POS is well solved for modern corpus, but not for old corpus. You will see more noise as you go back in time.
Hearder/footers will cause problems, and she has it on the list of BW.
Matt: Ted Underwood has been working on hearder/footer removal. Not sure it's easy to integrate with current work flow.
For older POS, text processing group at Northwestern University work on that, for specially older stuff, e.g. shakespeare era. He thinks their training data is openly available.
The quality of NER is mixed. Even for people/org/locations, there are a lot of errors. People will question whether it's good enough for my work, if put publicly.
Question: Can I use regular expressions to coalesce word forms, or use wildcards to capture divergent forms, etc.?

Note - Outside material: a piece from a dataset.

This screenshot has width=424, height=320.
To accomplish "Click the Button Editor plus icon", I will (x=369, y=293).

Answer: It's not offered in current system probably due to the way it's implemented in mysql, but should be doable.
Michelle and Loretta have the impression that Bookworm creators are also involved to n-gram viewer. This indicates that Bookworm can be tweaked to do similar things to Google n-gram viewer.
Loretta: we can change back end to Solr, to scale up to 3M/10M books
Question: for metadata such as author/gender, publication, state, how complete is that metadata?

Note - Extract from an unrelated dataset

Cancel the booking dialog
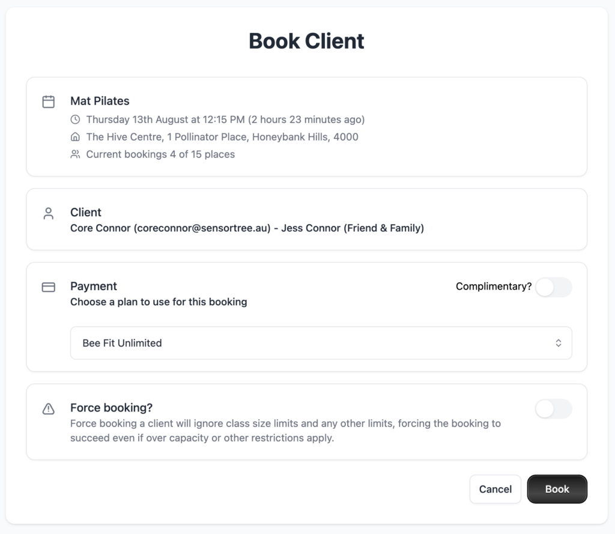The width and height of the screenshot is (615, 534). click(495, 489)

Loretta explains how gender metadata was derived, Stacy Kowalczyk and Peng Zong's work presented in last UnCamp.
Sayan: maybe we need to have something to distinguish between metadata that were decided by algorithm and metadata that already exist there
Loretta: any facets that people may come up in the future? We would like to have the ability to extend it.
Miao: now the x-axis is time, what else can be x-axis?
Michelle: one thing you can do is to segment individual text, to look word frequency of a book, divide certain number segments, and show the frequency of words over the content order of the book.
Miao mentioned similar work done by Wolfram Alpha.
Loretta: we can also slice time a bit differently.
Sayan asked Michelle: provide a single year, see what choose for a particular rather than multiple years?
Loretta: Bookworm has timeline better laid out, and will install the latest version.
Sayan: another possibility is to fix a particular place of publication, e.g. new york city, and find language use at different locations, from east to west, using different words, language variation, use distance measure; fix a particular place on the map, and do the visualization.
Miao: mentioned a problem of female vs. male writers on the word "revolution", the sum of "revolution" frequency by female writers and "revolution" frequency by male writers should be equal or less to frequency of "revolution", given a particular time point, but it's not as shown in HTRC Bookworm.
Loretta: it's because of smoothing issue. You can turn off smoothing option; also can use the exact count option instead of frequency percentage.
Adam: just started with HTRC. Ff you have resources set up meetings in Webex etc. for screen sharing, that would help explain things.
Loretta: will update to the newest version of bookworm UI, probably won't make changes to the backend code unless something incorrect about metadata.
When things change, we need to regenerate everything from the beginning. That's why we need to extend the scalability. adapt to metadata change, if some gender was wrong.